Copy out the items word for word, from the first line through the line that contains "Looking at the screenshot, I should (75, 101).", leaving the pictures out of your copy.

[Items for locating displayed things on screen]
**********

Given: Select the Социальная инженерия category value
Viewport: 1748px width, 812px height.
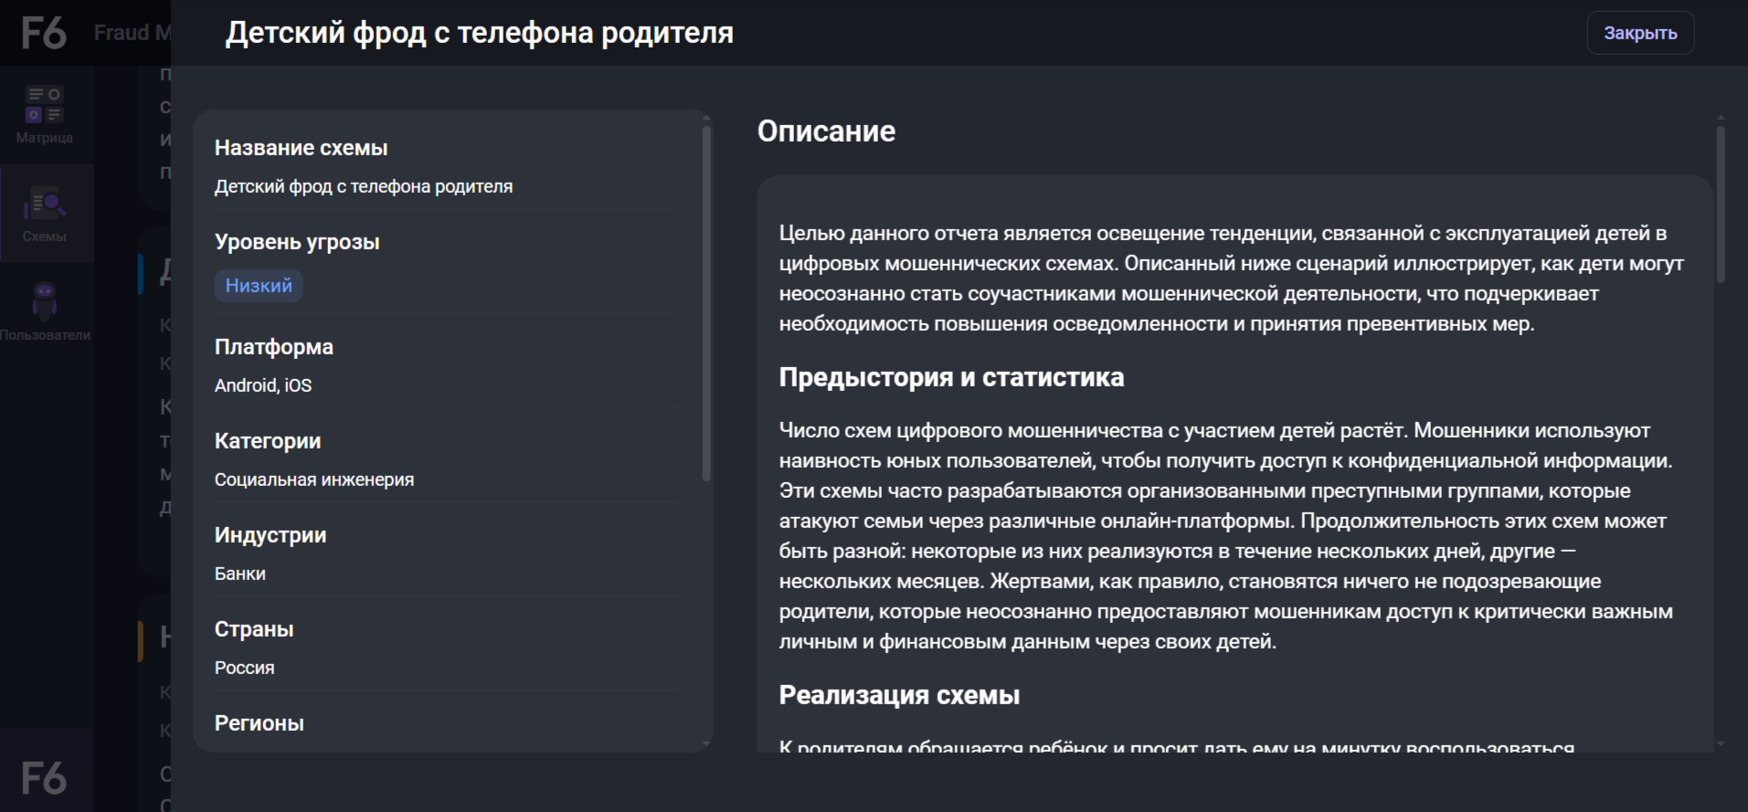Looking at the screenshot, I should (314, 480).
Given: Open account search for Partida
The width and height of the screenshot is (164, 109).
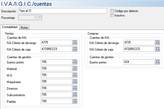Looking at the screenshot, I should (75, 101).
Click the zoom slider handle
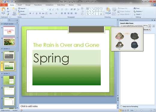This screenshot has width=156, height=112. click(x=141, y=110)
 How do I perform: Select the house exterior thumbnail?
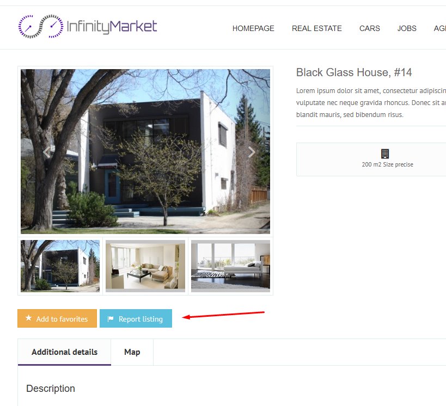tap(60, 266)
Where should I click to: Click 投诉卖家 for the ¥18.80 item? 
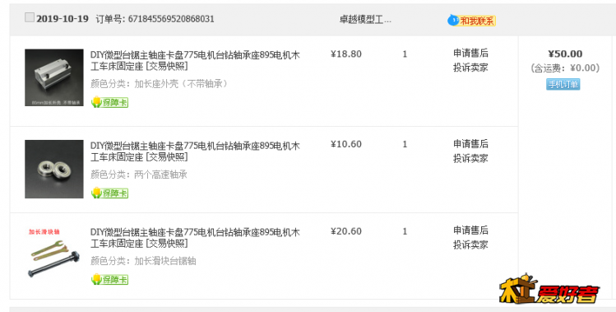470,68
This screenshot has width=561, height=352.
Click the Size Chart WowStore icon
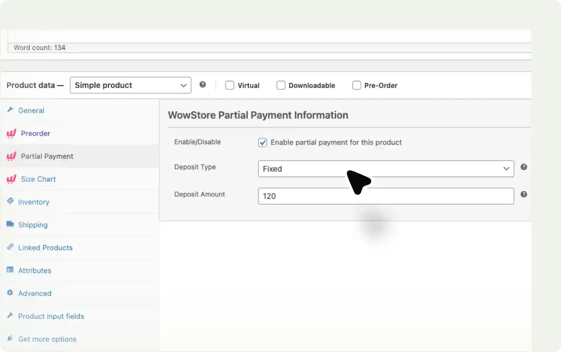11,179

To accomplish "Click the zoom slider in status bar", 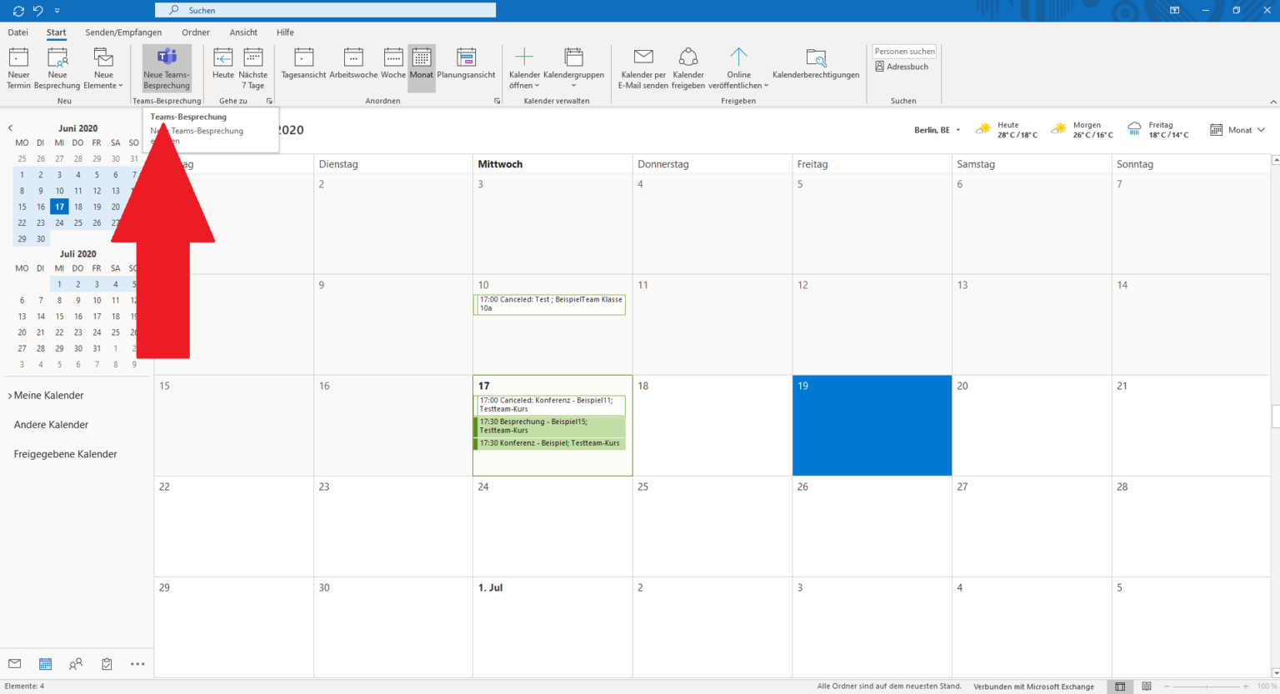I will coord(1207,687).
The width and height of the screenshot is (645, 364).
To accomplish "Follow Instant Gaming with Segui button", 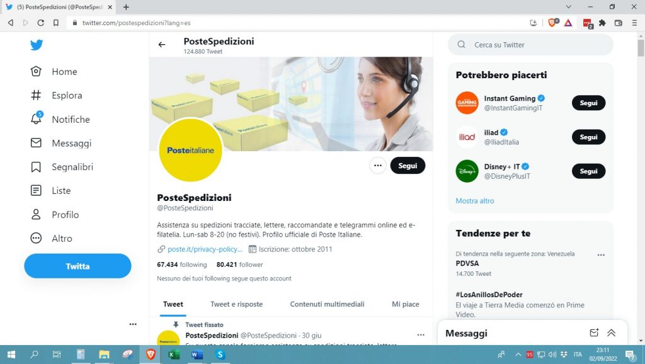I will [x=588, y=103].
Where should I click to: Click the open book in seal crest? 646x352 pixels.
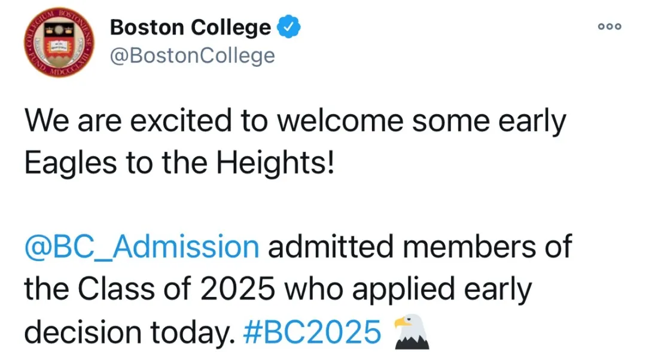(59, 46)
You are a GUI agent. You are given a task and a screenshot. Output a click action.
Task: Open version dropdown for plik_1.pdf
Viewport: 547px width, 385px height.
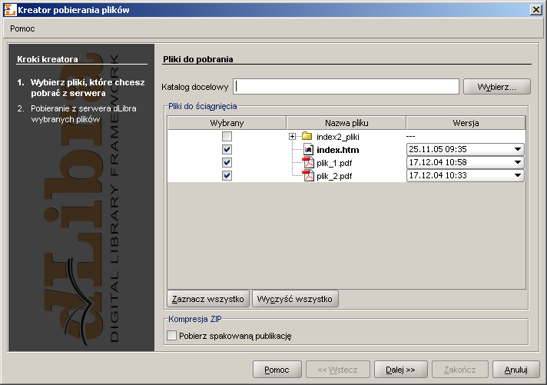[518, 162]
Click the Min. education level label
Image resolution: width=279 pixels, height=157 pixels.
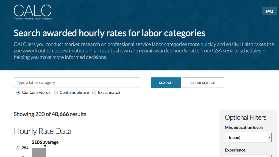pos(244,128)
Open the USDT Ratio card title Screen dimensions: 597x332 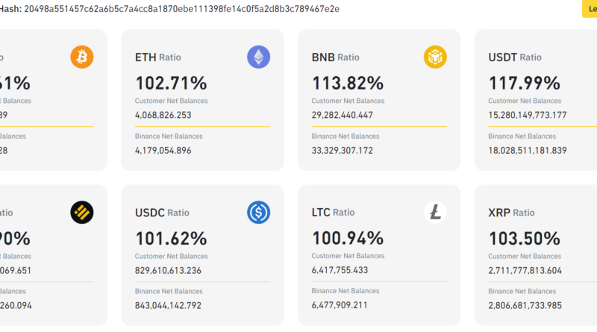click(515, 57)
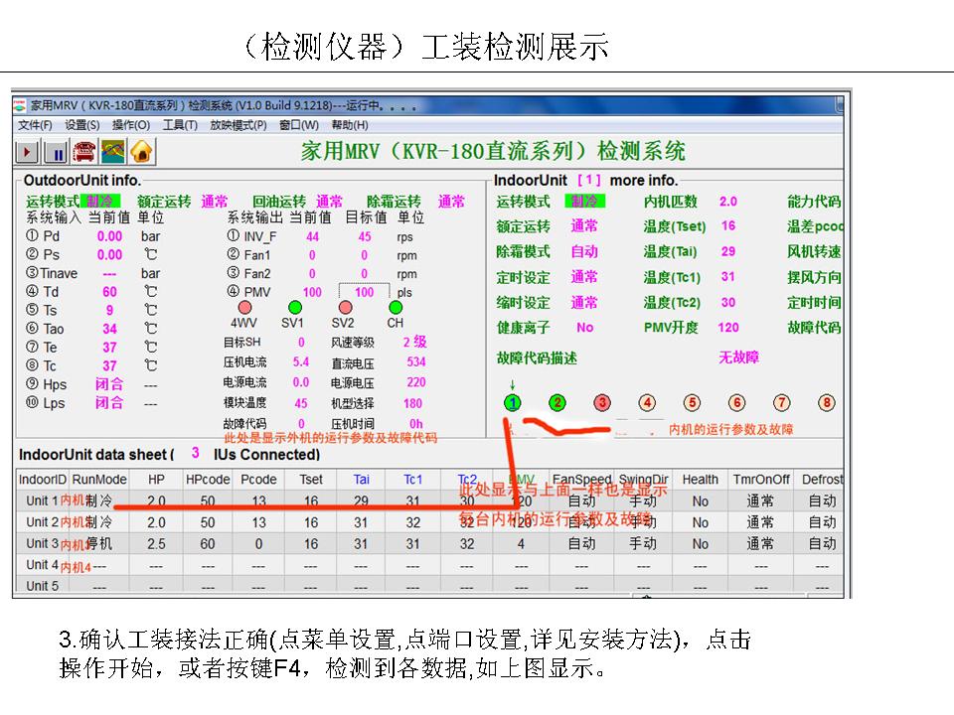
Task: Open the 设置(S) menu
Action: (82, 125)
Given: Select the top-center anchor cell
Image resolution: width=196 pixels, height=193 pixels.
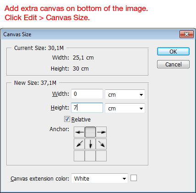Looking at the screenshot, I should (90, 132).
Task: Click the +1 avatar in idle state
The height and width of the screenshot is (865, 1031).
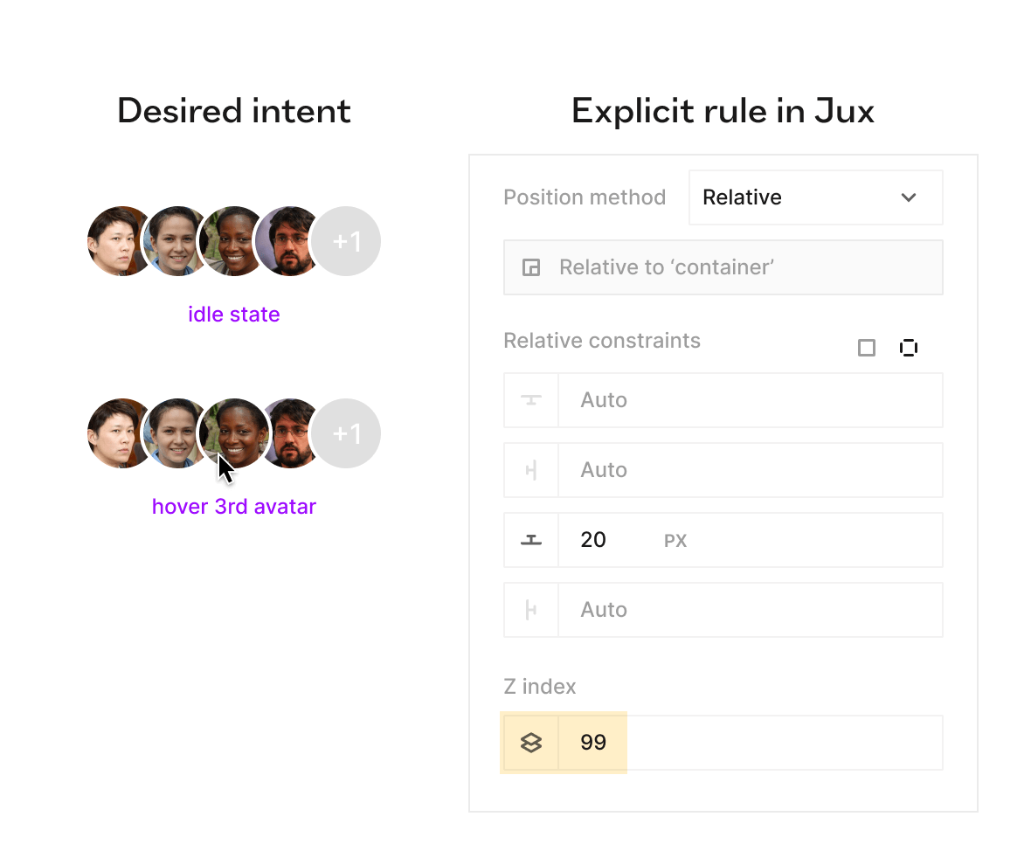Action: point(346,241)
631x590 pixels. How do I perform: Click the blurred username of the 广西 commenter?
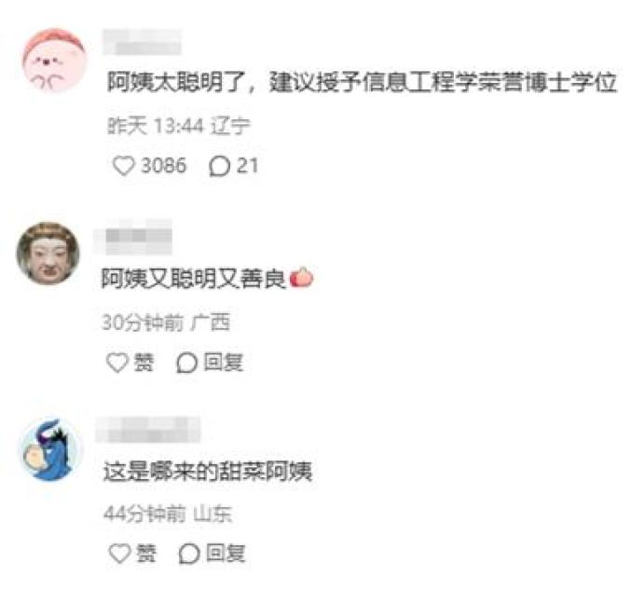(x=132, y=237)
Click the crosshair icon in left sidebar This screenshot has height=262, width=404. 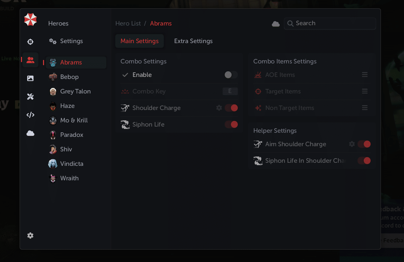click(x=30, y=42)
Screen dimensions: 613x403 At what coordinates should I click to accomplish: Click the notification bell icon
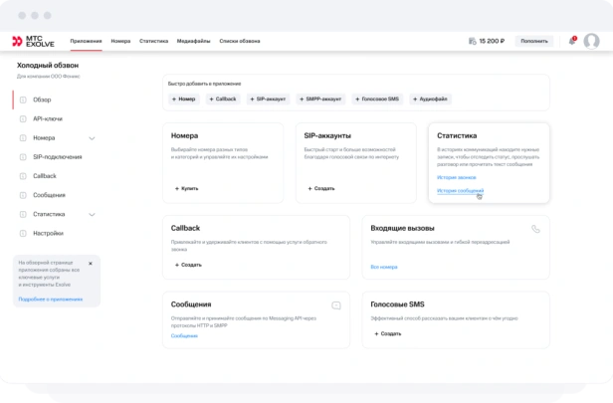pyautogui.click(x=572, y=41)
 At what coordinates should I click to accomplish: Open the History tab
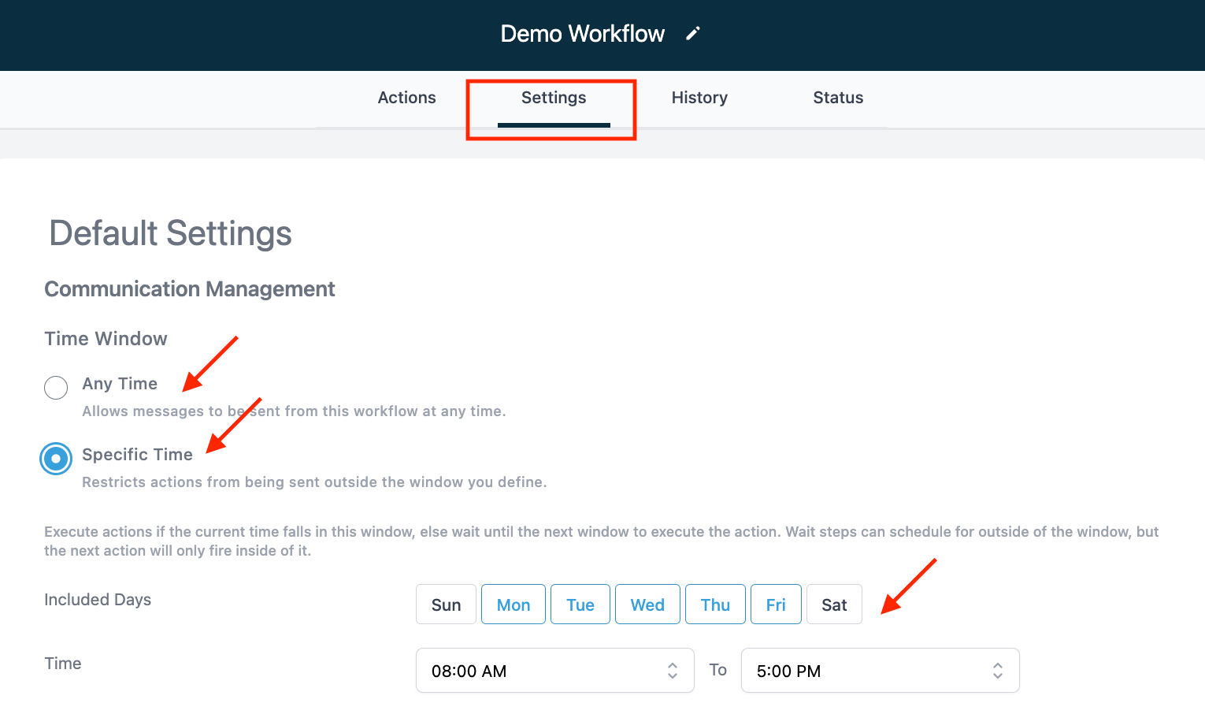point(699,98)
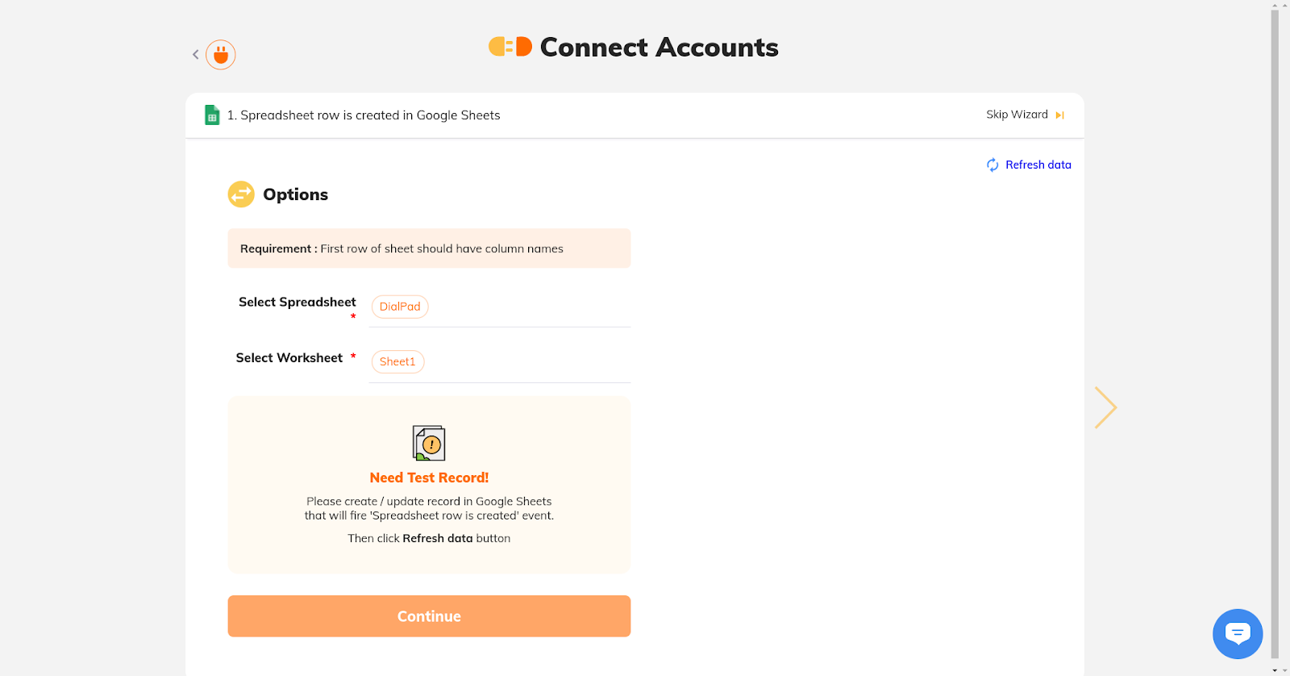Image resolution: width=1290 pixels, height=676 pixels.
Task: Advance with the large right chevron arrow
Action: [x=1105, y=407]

**********

▶ The completed task:
Given: Select the Социальная инженерия category value
Viewport: 1748px width, 812px height.
Looking at the screenshot, I should (314, 480).
Given: Open account search for Partida
The width and height of the screenshot is (164, 109).
Looking at the screenshot, I should (75, 101).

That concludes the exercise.